TEXT EXTRACT:
Schaeuble also said in an interview with German TV network ZDF that Greece has not done enough to fulfill promises it made in exchange for bailout funds. Schaeuble also criticized the recent interventions by U.S. President Barack Obama.

"We have to fight the causes," Schaeuble said. "Anyone who believes that money alone or bailouts or any other solutions, or monetary policy at the ECB -- that will never resolve the problem. The causes have to be resolved."

Schaeuble added: "It's not going to help to take money to it. The decisive thing is to credibly fight the causes of the crisis. It's succeeding very well in Ireland and Portugal. It's not succeeding very well in Greece. But it must succeed in Greece. There's no other way to do this."

Schaeuble said Greece has clearly not done enough.

"Greece hasn't tried enough so far, that has to be said quite clearly," Schaeuble said. "That has to be said with respect for the domestic political difficulties. But no one on earth who has followed this issue would think that Greece has fulfilled what it has promised.

DATA PROVIDED:
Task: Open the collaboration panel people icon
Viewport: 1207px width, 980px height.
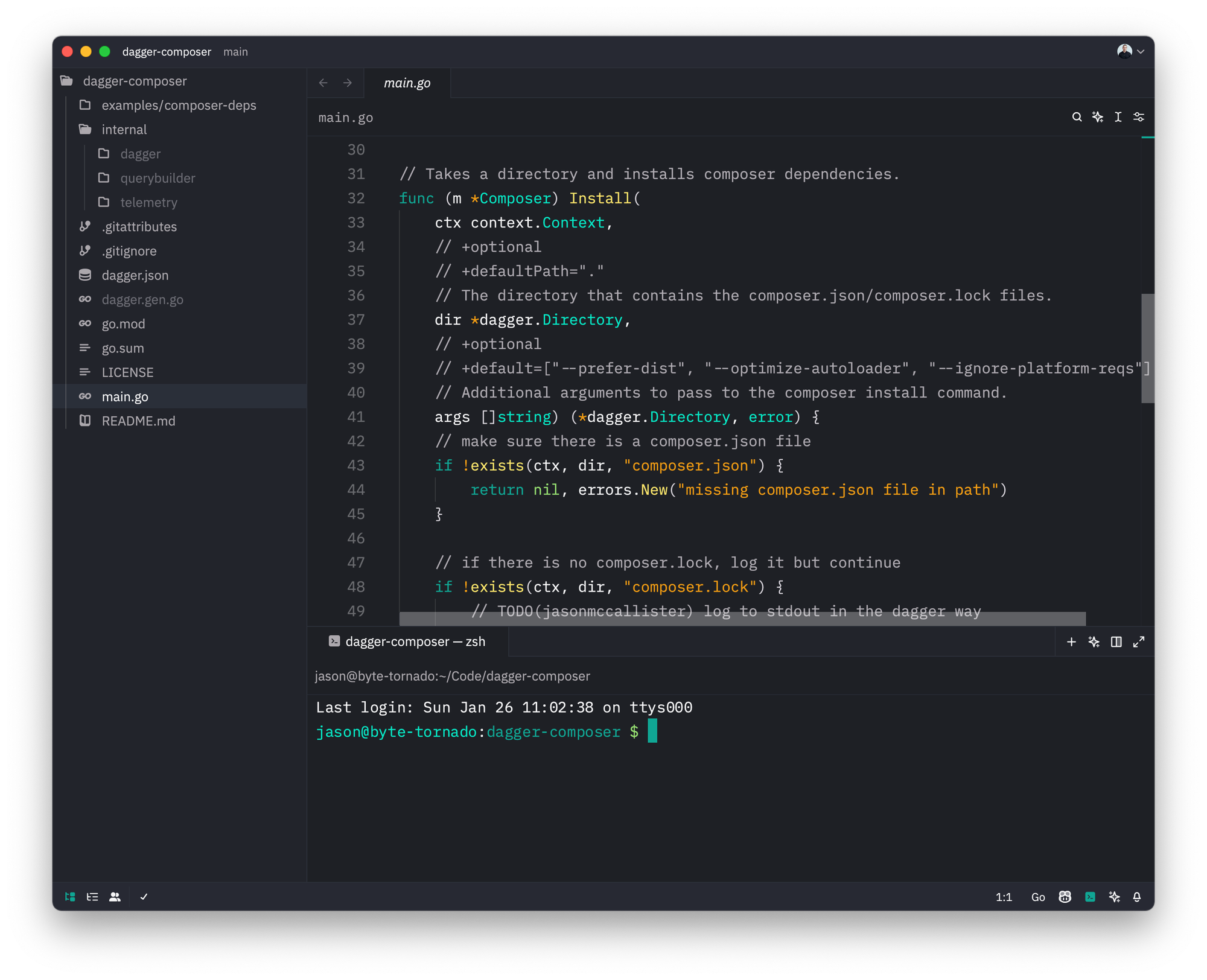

WHAT TO WORK ON:
1. In the excerpt on Schaeuble's remarks about Greece, which two countries did he say were succeeding very well in fighting the causes of the crisis?
2. Resume the excerpt on Schaeuble's remarks about Greece, picking up after its final sentence.

IN RESPONSE:
1. Ireland and Portugal.

2.
"Italy and Spain are different on this question," he added. "They're making great reform efforts."

Schaeuble dismissed advice from U.S. President Barack Obama, who has called on Europe to do more to fight the crisis.

"Mr. Obama should focus on reducing the American deficit," Schaeuble said. "It's higher than in the euro zone. You have to understand that people are always ready to give others advice quickly. Our argument is 'we're ready' (to do more). We want more Europe."

(Reporting By Erik Kirschbaum)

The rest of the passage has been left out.